At the risk of running this topic into the ground, it follows my argument that the blogosphere is risking marginalization if it is perceived as a cauldron of anger rather than a repository of thought-provoking conversation.

We are not a mass, not a monolith, not even a medium. We’re just people talking. You’ll agree with some, disagree with some; like some, hate others. It’s just like life. It’s just people. The sooner you stop treating “the blogosphere” as a medium, the sooner you’ll understand how to interact with it. It’s made of people. Talk with them.

  • Tom B

    Disagree. Your definition is correct but there is a subsection of the blogosphere that consider themselves the “outsiders” that are “crashing the gates” of media, politics, government.

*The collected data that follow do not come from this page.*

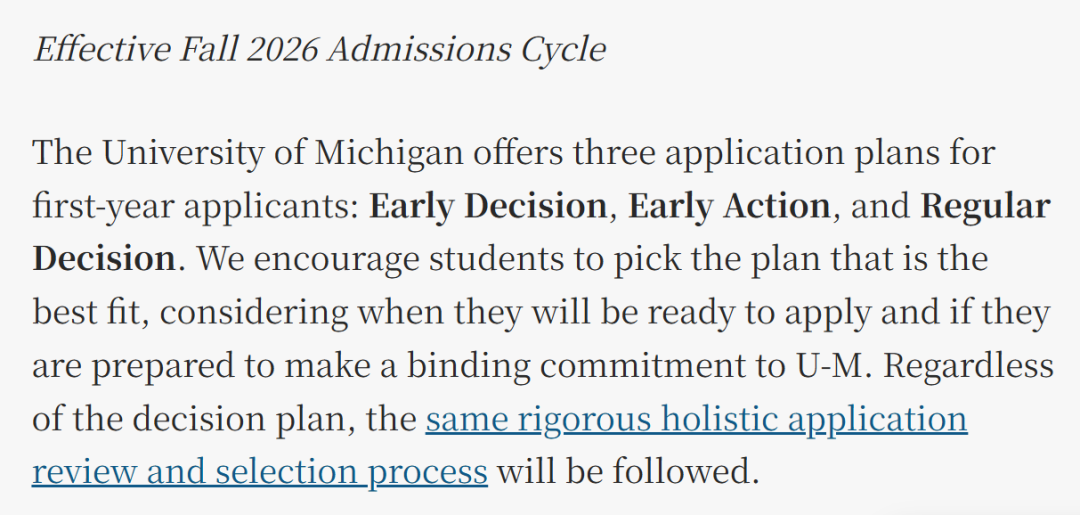Click the "Effective Fall 2026 Admissions Cycle" heading
This screenshot has width=1080, height=515.
[320, 50]
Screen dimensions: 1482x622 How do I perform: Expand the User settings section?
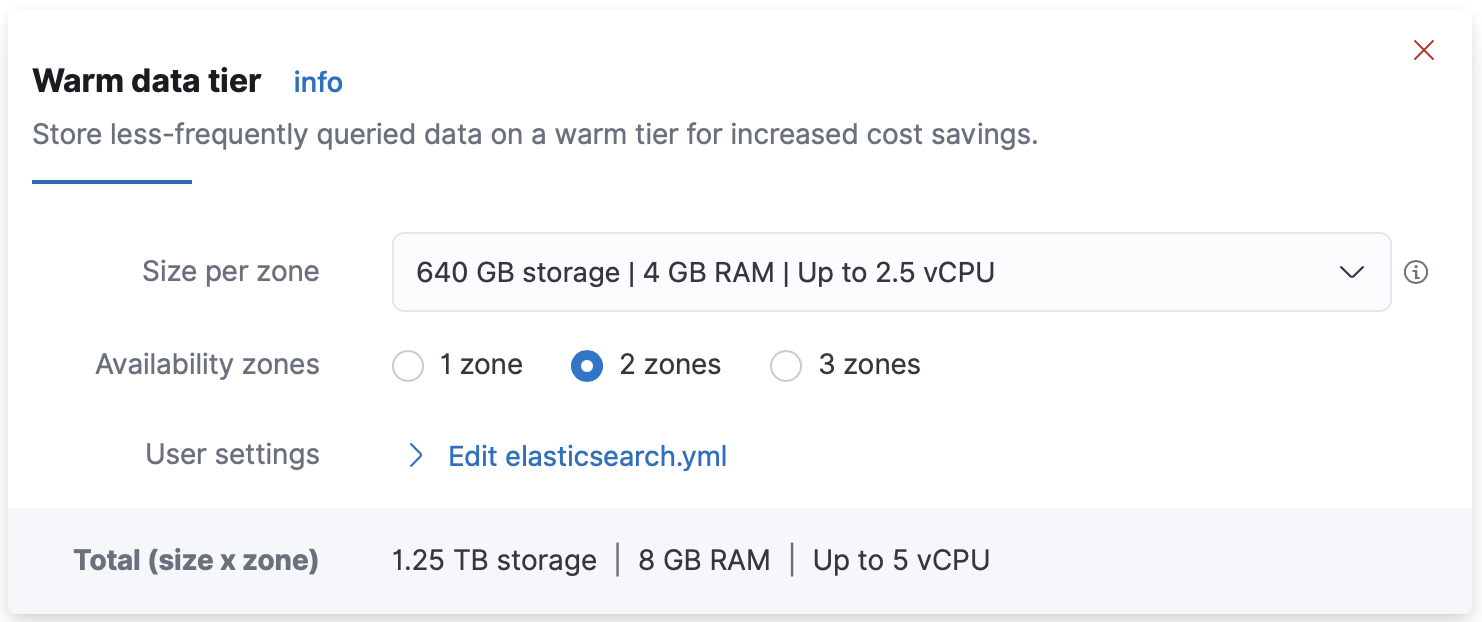(x=587, y=455)
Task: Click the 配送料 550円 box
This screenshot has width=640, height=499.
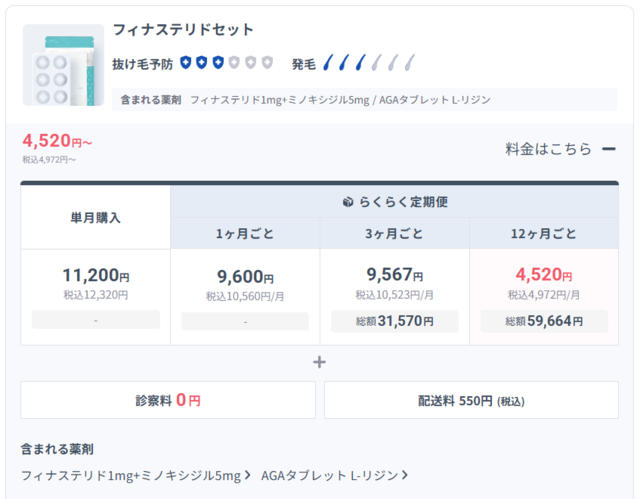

    They choose to get involved, or only converse about media/politics/etc.

    And when someone prints something they don’t like, many of them hurl invective and insults which hurts the legitimate criticism of the ones that try and argue reasonably.

    It’s like Jayson Blair huriting all press credibillity.

    Like it or not, bad apples spoiling the bunch is an apt metaphor for politicians, CEO’s, newspapers and bloggers in the blogosphere.

  • http://www.donatacom.com/blog.shtml Terry Heaton

    The press or anybody else can call us what they’d like and lump us into any mass they choose. It doesn’t and won’t change reality, though. One of the neat things about all this is that a decentralized world makes its own definitions and doesn’t need those from the centralized past.

    If you’re playing fullback and the announcer calls you a tailback, is it your responsibility to point out that the announcer is wrong? I don’t think so.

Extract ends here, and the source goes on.